== Exercise input
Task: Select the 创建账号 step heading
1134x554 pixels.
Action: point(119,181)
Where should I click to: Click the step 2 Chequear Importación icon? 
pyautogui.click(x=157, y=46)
====
Please output the full listing, keeping every character the same.

Task: Select the 创建账号 step heading
1134x554 pixels.
Action: point(119,181)
Where should I click to: Click the step 2 Chequear Importación icon? 
pyautogui.click(x=157, y=46)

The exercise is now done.